In-Hindsight Quantization Range Estimation for Quantized Training
Fournarakis, Marios, Nagel, Markus
Quantization techniques applied to the inference of deep neural networks have enabled fast and efficient execution on resource-constraint devices. The success of quantization during inference has motivated the academic community to explore fully quantized training, i.e. quantizing back-propagation as well. However, effective gradient quantization is still an open problem. Gradients are unbounded and their distribution changes significantly during training, which leads to the need for dynamic quantization. As we show, dynamic quantization can lead to significant memory overhead and additional data traffic slowing down training. We propose a simple alternative to dynamic quantization, in-hindsight range estimation, that uses the quantization ranges estimated on previous iterations to quantize the present.

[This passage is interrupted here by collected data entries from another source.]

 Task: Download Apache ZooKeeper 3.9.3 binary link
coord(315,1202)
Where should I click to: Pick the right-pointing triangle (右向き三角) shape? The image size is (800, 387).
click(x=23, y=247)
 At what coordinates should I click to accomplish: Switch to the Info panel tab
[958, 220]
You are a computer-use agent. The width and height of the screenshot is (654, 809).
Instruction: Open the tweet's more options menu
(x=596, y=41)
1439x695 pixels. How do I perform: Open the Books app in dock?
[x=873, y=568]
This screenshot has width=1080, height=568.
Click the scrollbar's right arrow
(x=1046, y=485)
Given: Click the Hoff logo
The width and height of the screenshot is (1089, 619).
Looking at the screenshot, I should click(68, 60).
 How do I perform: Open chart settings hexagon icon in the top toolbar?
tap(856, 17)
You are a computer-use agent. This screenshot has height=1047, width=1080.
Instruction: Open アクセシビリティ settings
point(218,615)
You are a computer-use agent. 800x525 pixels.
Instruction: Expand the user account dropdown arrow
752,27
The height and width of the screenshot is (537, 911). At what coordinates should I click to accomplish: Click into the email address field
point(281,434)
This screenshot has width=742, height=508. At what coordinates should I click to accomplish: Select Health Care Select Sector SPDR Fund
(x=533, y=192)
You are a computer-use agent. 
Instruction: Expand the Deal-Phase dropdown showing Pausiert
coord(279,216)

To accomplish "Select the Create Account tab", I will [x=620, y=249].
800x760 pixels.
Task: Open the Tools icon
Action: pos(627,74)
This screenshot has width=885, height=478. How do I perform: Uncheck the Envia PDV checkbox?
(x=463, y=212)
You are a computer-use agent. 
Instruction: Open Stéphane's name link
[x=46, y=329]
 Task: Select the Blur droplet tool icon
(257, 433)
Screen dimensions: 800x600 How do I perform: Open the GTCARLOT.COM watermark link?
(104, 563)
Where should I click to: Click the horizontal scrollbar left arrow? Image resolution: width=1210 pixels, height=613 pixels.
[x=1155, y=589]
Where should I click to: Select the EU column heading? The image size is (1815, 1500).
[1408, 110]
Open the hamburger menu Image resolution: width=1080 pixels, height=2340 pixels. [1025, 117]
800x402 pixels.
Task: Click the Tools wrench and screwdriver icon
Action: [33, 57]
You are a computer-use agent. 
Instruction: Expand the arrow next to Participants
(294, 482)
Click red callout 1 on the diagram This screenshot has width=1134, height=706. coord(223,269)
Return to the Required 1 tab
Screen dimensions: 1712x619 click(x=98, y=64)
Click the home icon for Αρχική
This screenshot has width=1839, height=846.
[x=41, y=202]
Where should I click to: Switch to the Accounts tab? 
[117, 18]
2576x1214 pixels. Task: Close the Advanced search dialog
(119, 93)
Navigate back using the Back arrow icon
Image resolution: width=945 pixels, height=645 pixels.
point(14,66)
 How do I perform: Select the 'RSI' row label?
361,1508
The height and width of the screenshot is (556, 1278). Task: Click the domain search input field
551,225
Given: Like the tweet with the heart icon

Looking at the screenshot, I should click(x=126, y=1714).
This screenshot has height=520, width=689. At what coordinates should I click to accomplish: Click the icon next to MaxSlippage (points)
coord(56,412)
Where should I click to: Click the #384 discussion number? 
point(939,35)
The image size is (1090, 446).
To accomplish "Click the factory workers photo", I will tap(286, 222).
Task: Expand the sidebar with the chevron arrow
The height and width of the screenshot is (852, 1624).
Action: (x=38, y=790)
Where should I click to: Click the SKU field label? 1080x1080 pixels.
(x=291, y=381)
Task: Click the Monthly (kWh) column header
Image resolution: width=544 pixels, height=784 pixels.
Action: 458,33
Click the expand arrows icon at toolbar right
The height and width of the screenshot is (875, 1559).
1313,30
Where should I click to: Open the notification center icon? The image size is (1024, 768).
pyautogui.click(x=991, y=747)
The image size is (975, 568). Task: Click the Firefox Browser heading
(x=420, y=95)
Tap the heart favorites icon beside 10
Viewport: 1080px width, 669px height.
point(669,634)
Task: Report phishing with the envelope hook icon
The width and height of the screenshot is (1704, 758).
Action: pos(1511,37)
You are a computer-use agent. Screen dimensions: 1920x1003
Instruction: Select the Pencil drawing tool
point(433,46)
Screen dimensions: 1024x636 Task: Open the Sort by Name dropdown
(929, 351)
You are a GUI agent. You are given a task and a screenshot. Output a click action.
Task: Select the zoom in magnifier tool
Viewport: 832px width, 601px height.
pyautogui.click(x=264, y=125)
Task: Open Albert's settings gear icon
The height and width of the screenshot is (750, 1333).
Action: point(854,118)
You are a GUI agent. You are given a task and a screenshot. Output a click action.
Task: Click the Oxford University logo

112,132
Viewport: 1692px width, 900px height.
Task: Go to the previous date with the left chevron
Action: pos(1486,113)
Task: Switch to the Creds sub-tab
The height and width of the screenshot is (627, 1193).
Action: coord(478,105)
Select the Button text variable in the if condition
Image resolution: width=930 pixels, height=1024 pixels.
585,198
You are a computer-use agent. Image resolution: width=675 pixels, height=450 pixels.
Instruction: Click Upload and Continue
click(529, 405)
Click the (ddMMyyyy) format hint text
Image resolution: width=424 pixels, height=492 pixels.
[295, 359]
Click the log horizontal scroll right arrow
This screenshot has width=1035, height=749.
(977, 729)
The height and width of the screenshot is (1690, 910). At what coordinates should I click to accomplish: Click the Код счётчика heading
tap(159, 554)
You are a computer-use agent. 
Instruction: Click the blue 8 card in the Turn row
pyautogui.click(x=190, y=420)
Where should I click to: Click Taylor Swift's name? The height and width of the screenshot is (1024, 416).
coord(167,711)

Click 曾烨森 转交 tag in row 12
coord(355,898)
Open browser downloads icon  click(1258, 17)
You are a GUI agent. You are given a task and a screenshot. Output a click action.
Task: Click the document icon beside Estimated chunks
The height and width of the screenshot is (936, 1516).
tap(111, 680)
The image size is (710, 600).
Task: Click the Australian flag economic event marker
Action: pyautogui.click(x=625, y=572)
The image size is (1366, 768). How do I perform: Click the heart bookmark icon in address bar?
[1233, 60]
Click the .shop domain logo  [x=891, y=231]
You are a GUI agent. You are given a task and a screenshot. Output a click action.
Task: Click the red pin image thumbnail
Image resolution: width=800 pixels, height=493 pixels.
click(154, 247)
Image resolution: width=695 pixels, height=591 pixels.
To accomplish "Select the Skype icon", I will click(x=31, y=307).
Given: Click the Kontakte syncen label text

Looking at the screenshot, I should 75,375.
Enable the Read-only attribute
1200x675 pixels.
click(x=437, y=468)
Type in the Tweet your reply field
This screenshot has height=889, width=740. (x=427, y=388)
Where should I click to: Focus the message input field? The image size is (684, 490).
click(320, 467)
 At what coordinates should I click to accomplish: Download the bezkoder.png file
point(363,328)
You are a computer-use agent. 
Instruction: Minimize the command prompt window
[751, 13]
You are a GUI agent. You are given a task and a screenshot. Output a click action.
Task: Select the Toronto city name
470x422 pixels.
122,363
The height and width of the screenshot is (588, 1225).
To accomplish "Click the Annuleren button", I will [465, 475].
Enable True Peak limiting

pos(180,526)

Our approach enables fast static quantization of gradients and activations while requiring only minimal hardware support from the neural network accelerator to keep track of output statistics in an online fashion. It is intended as a drop-in replacement for estimating quantization ranges and can be used in conjunction with other advances in quantized training. We compare our method to existing methods for range estimation from the quantized training literature and demonstrate its effectiveness with a range of architectures, including MobileNetV2, on image classification benchmarks (Tiny ImageNet & ImageNet).